Write out the stretch of lines below that begins at the line with "Screen dimensions: 399x376" and ends at the line with "Task: Click the red Critical severity badge", including both, exactly as given and nothing more.

== Segment start ==

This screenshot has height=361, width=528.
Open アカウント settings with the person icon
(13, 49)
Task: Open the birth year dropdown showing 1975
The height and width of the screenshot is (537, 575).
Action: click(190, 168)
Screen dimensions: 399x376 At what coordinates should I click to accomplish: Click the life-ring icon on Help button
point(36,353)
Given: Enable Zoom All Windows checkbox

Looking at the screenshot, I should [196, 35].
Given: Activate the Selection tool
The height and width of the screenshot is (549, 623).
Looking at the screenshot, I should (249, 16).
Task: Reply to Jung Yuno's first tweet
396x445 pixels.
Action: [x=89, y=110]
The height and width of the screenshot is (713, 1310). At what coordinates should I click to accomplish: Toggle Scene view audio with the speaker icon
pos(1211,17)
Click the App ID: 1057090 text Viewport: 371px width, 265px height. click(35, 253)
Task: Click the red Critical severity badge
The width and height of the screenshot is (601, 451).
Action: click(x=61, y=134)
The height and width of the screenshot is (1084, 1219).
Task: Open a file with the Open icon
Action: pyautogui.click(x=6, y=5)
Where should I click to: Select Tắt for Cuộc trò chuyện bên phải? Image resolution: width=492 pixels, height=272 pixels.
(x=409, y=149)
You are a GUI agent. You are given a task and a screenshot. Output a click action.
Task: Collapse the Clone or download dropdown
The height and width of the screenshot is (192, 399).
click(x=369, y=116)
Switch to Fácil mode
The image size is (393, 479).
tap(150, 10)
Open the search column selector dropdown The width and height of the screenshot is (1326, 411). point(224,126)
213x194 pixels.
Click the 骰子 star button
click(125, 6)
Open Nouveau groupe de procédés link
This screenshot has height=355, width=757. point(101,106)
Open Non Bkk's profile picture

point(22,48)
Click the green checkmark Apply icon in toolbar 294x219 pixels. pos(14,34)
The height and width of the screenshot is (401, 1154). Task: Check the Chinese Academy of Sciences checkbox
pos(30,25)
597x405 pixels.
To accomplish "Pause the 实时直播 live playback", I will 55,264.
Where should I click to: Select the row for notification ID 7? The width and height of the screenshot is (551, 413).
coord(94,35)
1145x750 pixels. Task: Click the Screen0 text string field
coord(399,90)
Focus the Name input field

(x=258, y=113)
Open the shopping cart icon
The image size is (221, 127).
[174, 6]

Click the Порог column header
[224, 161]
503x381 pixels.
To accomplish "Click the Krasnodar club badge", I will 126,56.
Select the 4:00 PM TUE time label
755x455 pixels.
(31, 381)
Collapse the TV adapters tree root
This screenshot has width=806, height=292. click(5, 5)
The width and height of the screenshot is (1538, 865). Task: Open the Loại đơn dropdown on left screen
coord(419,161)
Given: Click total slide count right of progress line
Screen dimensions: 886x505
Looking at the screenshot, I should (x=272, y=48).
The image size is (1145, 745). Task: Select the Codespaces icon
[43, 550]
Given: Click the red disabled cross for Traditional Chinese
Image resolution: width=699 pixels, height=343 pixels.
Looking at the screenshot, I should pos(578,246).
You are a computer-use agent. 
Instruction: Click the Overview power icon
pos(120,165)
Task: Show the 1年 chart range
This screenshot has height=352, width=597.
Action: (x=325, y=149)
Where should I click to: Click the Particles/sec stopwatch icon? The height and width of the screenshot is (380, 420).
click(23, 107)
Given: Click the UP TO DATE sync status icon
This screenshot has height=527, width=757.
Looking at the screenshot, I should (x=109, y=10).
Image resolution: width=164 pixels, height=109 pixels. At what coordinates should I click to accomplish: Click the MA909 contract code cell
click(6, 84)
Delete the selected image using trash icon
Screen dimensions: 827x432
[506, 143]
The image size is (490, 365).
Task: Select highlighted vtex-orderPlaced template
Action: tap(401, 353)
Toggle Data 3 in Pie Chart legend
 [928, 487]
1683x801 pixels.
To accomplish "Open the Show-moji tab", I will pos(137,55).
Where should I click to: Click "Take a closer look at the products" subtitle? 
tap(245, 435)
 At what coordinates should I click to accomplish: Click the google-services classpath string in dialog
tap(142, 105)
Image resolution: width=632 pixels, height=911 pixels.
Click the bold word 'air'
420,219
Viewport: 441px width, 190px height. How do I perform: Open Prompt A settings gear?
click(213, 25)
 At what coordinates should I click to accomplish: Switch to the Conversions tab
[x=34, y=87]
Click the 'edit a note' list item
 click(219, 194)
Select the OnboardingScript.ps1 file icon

== Segment end ==

Answer box:
Screen dimensions: 399x376 At what coordinates should I click to accomplish: Click the life-ring icon on Help button
point(36,353)
Given: Enable Zoom All Windows checkbox

Looking at the screenshot, I should [196, 35].
Given: Activate the Selection tool
The height and width of the screenshot is (549, 623).
Looking at the screenshot, I should (249, 16).
Task: Reply to Jung Yuno's first tweet
396x445 pixels.
Action: [x=89, y=110]
The height and width of the screenshot is (713, 1310). At what coordinates should I click to accomplish: Toggle Scene view audio with the speaker icon
pos(1211,17)
Click the App ID: 1057090 text Viewport: 371px width, 265px height. click(35, 253)
Task: Click the red Critical severity badge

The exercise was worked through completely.